Janis – our portable pipelines project – end 2020 update
The Portable Pipelines Project started the development of Janis in late 2018 with the goal of delivering bioinformatics workflows that are portable and reproducible across many compute environments. Janis is a Python framework that provides a simple Application Programming Interface to build and run workflows that adhere to current standards of workflow specifications.
Over 2020, the team focused on expanding Janis’ community by running workshops, developing new pipelines and introducing more features to ease new users’ onboarding into the ecosystem.
2020 developments
- The team developed workshop materials delivered at the Peter Mac workshops and the Bioinformatics Community Conference (BCC) 2020. In total, more than 50 participants have joined Janis workshops across these two events.
- Janis has been integrated into Peter Mac automated bioinformatics analysis system, responsible for analysing hundreds of cancer sequencing samples every week across research and molecular pathology.
- The number of tools and examples available in janis-bioinformatics has grown to more than 100 modules, with contributions from various institutes in Australia and overseas.
- Introduced a new Janis development toolkit that enables importing of existing CWL pipelines into Janis, automated reference genome downloads, input validation and continuous integration tests of bioinformatics tools.
Community uptake
The project has continued its contribution to open source repositories including CWL, OpenWDL and Cromwell. In addition, Janis has now been included in the list of converters and code generators for CWL .
The project has also seen an increased uptake in cancer bioinformatics applications. A project involving multiple tumours from the same individual (CASCADE project) was recently analysed with workflows written in Janis (and this work has been submitted for publication). Melbourne Bioinformatics senior bioinformatician Assoc Prof Bernard Pope reports using Janis in his own work on Prostate Cancer through the PRECEPT project and a project investigating brain cancer with collaborators from Royal Melbourne Hospital, the Peter Doherty Institute and WEHI.
In 2020, Janis also welcomed a new collaboration with the Australian BioCommons, with a commitment to extend Janis’ use across the Australian research community.
Presentations
- Bioinformatics Community Conference (BCC) 2020
- WEHI seminar series
- Monash Bioinformatics Platform Seminar
- Somatic variant calling in whole genome sequencing, opportunities, challenges and solutions, Monash Partners Comprehensive Cancer Consortium, Tech Talks series, 20 November 2020
- The Australian BioCommons Webinar series
Upcoming events
In 2021, more workshops on Janis will be scheduled to be run as part of the Parkville Bioinformatics Training Group’s activities led out of Melbourne Bioinformatics.
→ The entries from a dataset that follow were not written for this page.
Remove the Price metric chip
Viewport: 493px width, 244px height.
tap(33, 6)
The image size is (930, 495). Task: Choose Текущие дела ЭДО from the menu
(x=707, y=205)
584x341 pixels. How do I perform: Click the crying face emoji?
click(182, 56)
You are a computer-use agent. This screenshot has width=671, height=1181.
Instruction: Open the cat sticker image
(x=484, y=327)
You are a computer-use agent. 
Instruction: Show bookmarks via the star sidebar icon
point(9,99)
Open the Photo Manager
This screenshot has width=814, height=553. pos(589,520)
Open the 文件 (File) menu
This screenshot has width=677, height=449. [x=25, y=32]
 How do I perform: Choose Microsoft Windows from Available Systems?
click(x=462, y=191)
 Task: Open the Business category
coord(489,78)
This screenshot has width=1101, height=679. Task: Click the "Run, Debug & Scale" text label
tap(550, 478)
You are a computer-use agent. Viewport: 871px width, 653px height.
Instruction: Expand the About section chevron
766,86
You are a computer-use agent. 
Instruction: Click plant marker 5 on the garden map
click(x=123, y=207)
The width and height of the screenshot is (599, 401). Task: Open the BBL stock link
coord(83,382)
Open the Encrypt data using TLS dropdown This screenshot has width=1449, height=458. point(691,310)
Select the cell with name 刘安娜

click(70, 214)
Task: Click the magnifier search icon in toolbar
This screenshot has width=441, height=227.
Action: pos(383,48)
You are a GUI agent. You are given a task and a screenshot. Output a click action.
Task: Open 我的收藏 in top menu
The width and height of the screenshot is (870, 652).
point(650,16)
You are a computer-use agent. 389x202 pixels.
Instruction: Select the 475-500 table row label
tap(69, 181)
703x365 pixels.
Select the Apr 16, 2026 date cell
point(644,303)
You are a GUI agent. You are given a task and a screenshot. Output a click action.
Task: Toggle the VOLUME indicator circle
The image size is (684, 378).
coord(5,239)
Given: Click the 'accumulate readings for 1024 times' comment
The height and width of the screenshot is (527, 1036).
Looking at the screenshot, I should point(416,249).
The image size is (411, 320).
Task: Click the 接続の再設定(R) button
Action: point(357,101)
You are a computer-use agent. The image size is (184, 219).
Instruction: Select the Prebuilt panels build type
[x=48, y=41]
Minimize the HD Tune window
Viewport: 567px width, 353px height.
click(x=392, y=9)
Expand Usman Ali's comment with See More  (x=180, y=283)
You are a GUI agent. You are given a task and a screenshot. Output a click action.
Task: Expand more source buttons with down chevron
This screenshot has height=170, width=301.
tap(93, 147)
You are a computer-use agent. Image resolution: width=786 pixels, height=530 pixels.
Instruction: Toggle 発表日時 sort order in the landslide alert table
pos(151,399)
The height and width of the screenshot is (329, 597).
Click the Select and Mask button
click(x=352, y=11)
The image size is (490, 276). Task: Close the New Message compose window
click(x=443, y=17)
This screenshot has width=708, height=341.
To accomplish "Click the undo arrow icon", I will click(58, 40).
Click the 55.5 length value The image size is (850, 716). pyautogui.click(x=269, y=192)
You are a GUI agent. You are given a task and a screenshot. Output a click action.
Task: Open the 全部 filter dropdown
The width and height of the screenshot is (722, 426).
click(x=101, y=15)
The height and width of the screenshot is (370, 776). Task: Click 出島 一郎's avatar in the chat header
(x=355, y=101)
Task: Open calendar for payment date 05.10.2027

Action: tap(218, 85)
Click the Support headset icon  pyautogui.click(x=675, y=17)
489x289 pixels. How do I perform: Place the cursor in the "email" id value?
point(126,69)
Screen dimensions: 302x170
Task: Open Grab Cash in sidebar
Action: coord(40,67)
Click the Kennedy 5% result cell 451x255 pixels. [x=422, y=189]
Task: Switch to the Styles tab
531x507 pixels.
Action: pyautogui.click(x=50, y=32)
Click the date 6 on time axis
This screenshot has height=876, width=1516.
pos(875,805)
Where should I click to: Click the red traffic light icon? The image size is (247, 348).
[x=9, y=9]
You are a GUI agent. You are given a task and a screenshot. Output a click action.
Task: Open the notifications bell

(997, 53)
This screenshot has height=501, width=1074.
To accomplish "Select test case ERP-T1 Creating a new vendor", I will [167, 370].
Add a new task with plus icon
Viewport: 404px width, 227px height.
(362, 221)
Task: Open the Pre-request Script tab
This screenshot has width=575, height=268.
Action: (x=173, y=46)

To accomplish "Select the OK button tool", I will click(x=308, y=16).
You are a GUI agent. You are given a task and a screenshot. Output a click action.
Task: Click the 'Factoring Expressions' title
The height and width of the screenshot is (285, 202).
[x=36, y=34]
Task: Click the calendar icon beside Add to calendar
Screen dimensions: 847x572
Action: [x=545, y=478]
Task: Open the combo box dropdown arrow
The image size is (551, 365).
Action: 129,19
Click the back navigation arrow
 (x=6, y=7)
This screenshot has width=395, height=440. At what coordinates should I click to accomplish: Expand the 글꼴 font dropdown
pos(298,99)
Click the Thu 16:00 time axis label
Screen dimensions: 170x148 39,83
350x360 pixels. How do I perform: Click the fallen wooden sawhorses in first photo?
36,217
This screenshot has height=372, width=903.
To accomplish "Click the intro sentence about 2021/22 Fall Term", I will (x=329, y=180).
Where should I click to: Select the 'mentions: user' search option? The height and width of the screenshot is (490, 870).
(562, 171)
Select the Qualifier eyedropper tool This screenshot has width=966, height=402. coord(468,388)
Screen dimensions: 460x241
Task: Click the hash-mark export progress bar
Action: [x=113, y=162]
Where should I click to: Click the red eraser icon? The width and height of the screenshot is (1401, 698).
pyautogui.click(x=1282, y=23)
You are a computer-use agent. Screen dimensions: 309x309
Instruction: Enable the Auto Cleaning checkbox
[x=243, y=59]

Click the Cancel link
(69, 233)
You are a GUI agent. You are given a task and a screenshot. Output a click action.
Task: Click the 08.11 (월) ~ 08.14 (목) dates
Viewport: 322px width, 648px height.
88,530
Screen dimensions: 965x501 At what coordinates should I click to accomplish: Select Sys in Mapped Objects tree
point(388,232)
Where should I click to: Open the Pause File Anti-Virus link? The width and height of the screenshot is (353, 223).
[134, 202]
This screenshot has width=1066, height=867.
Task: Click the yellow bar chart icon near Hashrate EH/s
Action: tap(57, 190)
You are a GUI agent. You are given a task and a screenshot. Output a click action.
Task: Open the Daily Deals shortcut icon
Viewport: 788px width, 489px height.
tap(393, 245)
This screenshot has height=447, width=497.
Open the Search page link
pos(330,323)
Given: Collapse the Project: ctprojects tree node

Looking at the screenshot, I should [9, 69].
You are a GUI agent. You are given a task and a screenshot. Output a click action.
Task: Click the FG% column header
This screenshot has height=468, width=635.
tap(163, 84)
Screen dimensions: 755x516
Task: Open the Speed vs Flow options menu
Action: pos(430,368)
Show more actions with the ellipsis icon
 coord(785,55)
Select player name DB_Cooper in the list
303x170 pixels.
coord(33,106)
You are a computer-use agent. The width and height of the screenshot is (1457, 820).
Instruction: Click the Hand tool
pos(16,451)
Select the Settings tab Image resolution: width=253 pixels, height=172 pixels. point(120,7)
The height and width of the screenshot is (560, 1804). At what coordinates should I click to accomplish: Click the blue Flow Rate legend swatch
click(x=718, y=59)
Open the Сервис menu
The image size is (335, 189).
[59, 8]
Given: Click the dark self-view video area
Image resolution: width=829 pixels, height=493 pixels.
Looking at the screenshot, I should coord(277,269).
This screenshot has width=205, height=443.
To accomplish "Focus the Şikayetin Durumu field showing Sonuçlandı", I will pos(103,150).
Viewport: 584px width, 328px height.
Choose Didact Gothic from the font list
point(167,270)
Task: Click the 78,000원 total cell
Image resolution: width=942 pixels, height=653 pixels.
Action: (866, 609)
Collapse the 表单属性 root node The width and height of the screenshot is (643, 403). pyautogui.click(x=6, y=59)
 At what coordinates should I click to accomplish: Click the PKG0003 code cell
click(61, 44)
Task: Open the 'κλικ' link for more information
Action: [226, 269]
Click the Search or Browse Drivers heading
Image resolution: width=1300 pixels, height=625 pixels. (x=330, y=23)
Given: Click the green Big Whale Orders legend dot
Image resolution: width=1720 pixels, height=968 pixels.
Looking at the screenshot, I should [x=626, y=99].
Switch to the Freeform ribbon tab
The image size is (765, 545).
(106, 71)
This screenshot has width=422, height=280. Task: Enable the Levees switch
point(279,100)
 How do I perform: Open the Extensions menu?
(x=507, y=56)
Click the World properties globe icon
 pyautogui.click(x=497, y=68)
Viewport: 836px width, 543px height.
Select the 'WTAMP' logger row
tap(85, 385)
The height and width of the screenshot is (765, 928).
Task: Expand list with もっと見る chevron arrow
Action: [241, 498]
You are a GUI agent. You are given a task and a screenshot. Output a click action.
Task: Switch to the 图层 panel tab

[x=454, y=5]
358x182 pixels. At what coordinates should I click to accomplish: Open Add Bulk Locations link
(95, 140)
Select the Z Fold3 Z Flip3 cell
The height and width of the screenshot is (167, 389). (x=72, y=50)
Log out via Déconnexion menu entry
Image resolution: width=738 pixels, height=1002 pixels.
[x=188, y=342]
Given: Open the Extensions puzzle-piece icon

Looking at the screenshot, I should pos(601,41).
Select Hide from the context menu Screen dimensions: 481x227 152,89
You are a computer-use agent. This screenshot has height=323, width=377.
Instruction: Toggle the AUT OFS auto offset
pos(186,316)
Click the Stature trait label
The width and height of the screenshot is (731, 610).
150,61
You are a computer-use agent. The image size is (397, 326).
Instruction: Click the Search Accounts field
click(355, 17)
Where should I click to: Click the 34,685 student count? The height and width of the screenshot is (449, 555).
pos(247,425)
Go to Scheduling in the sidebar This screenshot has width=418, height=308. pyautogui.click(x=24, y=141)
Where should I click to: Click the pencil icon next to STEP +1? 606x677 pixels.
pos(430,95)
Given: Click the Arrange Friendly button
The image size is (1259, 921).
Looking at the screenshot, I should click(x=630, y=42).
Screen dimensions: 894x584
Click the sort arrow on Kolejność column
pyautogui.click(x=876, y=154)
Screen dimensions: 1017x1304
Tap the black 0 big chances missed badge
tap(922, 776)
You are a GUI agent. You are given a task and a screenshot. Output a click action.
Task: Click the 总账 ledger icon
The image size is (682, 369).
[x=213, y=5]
This work will also extend beyond through the Australian BioCommons training program.
What’s next for Janis?
In 2021, the team looks to support more researchers to use Janis to analyse their data and build new workflows. The team aims to add new support for other workflow specifications, such as Nextflow, and continue to build more exemplar pipelines targeting other domains beyond cancer bioinformatics.